__Source excerpt__.
════════
# Meta Methods applied to the clickbait data set

### TF-IDF preprocessing

In [3]:
# Libraries
from sklearn.feature_extraction.text import CountVectorizer
from sklearn.utils import shuffle
from nltk.corpus import stopwords
from nltk.stem.snowball import EnglishStemmer
from nltk import word_tokenize
import numpy as np
import matplotlib.pyplot as plt
%matplotlib inline
import sklearn
import sklearn.datasets as ds
import sklearn.model_selection as cv
import sklearn.neighbors as nb
import pandas as pd
import nltk
import re
nltk.download('punkt')
nltk.download('stopwords')
nltk.download('averaged_perceptron_tagger')

stemmer = EnglishStemmer(ignore_stopwords=True)
tokenize = CountVectorizer().build_tokenizer()


def stemmed_words(doc):
    return (stemmer.stem(w) for w in tokenize(doc))

# Function to get the tf_idf scores for a list of strings representing a title
# takes a list of strings as parameters
def count(data):
    nr_pattern = re.compile(r'\b[+-]?\d*[.,]?\d+([eE][+-]?\d+)?\b')
    acronyms = re.compile(r'\b(\w)[.+:\-]')
    non_alphanum = re.compile(r'[^\w\d\-\+\s]')
    for i in range(len(data)):
        title = acronyms.sub(r'\1', data[i])
        title = non_alphanum.sub(' ', title)
        data[i] = nr_pattern.sub('NUMBER_SPECIAL_TOKEN', title)
    vectorizer = CountVectorizer(
        tokenizer=stemmed_words, stop_words=stopwords.words('english'), max_features=1000)
    X = vectorizer.fit_transform(data)
    # features = vectorizer.get_feature_names()
    # frq = X.toarray().sum(axis=0)
    # d = sorted(zip(features, frq), key=lambda v: v[1], reverse=True)
    # x = [t[0] for t in d]
    # y = [t[1] for t in d]
    return X.toarray()


# reading the data
dt_true = pd.read_csv('/content/sample_data/clickbait_data.txt', sep='\n', names=['Title'])
dt_false = pd.read_csv('/content/sample_data/non_clickbait_data.txt', sep='\n', names=['Title'])
dt_true = dt_true.assign(Label=lambda x: True)
dt_false = dt_false.assign(Label=lambda x: False)

# merging the data
dt = pd.concat([dt_true, dt_false], ignore_index=True)

# shulffing data
dt = shuffle(dt).reset_index(drop=True)

# computing tf-idf
X = count(dt['Title'].to_list())  # tf_idf scores
y = dt['Label']  # labels



[nltk_data] Downloading package punkt to /root/nltk_data...
[nltk_data]   Package punkt is already up-to-date!
[nltk_data] Downloading package stopwords to /root/nltk_data...
[nltk_data]   Package stopwords is already up-to-date!
[nltk_data] Downloading package averaged_perceptron_tagger to
[nltk_data]     /root/nltk_data...
[nltk_data]   Package averaged_perceptron_tagger is already up-to-
[nltk_data]       date!
════════
__Recorded information__.
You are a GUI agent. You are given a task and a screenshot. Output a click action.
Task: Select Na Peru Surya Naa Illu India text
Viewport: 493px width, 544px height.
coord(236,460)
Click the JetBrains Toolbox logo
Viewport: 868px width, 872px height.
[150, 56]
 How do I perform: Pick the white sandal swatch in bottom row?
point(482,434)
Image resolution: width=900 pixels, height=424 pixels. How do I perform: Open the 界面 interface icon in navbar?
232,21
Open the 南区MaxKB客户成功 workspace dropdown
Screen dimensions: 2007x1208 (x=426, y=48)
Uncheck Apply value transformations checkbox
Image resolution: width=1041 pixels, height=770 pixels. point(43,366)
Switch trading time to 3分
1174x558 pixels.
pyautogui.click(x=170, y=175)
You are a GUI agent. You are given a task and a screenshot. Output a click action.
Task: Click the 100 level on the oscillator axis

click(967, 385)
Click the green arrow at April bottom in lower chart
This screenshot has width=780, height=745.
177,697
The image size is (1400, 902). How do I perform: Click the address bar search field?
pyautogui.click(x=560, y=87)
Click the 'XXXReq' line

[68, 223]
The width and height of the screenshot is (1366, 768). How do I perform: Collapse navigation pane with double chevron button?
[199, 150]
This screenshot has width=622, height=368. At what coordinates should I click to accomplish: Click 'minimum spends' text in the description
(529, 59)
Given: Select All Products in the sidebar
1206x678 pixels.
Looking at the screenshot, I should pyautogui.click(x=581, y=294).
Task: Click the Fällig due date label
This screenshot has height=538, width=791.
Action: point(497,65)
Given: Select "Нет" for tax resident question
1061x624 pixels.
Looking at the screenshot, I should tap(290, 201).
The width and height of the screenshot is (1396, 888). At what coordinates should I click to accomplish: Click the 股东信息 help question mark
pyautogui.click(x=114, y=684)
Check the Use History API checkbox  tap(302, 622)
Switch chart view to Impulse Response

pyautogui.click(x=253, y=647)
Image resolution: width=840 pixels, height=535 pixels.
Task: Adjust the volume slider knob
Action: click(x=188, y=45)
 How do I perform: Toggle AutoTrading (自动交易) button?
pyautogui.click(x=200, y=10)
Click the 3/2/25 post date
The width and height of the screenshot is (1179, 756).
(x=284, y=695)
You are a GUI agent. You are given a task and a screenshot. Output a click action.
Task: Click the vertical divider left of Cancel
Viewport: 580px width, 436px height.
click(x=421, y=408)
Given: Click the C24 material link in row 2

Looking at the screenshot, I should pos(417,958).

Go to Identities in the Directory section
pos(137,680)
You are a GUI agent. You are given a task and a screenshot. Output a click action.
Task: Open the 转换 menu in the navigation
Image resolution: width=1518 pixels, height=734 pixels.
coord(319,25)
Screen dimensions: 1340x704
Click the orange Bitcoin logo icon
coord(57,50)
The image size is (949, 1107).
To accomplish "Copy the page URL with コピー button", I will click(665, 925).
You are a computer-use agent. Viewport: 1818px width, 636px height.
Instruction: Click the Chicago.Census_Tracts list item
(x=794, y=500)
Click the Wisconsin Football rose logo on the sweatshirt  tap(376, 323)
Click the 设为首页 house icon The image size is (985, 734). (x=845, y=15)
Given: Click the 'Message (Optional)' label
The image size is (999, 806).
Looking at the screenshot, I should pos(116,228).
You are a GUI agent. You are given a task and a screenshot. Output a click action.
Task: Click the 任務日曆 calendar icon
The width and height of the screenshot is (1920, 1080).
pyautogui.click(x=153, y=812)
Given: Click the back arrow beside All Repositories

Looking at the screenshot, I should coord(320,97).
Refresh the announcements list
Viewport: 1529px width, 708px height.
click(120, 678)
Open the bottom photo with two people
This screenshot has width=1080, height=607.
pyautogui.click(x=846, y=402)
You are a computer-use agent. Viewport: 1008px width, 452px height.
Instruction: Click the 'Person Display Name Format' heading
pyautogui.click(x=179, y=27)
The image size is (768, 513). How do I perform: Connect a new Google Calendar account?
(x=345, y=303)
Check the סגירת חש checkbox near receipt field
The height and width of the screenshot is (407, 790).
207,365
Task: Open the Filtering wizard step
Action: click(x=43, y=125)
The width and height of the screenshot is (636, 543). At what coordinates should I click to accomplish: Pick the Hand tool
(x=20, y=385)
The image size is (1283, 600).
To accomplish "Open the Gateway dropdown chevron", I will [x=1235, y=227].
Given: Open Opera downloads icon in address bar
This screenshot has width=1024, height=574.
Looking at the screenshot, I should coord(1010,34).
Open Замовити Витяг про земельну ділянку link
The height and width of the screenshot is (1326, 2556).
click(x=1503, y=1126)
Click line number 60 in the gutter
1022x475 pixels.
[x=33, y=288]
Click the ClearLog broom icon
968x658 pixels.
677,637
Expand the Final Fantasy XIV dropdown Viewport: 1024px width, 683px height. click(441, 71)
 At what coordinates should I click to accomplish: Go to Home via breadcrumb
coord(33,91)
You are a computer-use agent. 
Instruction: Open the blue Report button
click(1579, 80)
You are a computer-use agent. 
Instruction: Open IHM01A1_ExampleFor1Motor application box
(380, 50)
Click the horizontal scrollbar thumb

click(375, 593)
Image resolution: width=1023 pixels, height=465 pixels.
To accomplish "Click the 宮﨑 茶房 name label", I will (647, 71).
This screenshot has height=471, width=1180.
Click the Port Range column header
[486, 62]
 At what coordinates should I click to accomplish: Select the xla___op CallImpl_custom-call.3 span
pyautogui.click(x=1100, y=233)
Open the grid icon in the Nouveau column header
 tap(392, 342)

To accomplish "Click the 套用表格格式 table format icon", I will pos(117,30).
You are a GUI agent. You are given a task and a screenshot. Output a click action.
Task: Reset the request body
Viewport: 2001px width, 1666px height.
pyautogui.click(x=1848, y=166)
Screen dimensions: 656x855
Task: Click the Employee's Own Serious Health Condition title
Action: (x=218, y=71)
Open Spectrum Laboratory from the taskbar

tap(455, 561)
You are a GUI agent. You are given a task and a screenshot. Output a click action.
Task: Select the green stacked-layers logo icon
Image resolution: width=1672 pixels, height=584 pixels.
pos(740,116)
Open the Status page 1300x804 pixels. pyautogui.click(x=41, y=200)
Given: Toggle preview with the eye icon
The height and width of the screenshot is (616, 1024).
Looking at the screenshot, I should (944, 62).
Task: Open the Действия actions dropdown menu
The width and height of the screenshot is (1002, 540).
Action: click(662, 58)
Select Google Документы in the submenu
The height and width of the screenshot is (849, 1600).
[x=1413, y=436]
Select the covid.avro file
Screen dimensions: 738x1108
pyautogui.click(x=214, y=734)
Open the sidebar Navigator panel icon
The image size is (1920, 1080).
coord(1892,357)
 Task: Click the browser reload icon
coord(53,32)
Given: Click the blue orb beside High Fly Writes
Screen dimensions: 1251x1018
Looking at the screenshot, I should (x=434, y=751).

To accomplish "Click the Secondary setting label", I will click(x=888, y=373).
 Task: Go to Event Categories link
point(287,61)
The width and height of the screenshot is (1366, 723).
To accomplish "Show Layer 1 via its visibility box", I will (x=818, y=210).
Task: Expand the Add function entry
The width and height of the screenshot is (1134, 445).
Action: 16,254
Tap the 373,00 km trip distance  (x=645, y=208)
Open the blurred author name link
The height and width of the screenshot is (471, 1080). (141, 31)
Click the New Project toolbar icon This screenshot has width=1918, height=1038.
════════
__Task prompt__.
Answer from the clickbait preprocessing code:
1. What value is max_features set to?
2. What string replaces numbers in each title?
3. What label do the rows read from non_clickbait_data.txt get?
The lines are not needed for any of this.

__Task result__.
1. 1000
2. NUMBER_SPECIAL_TOKEN
3. False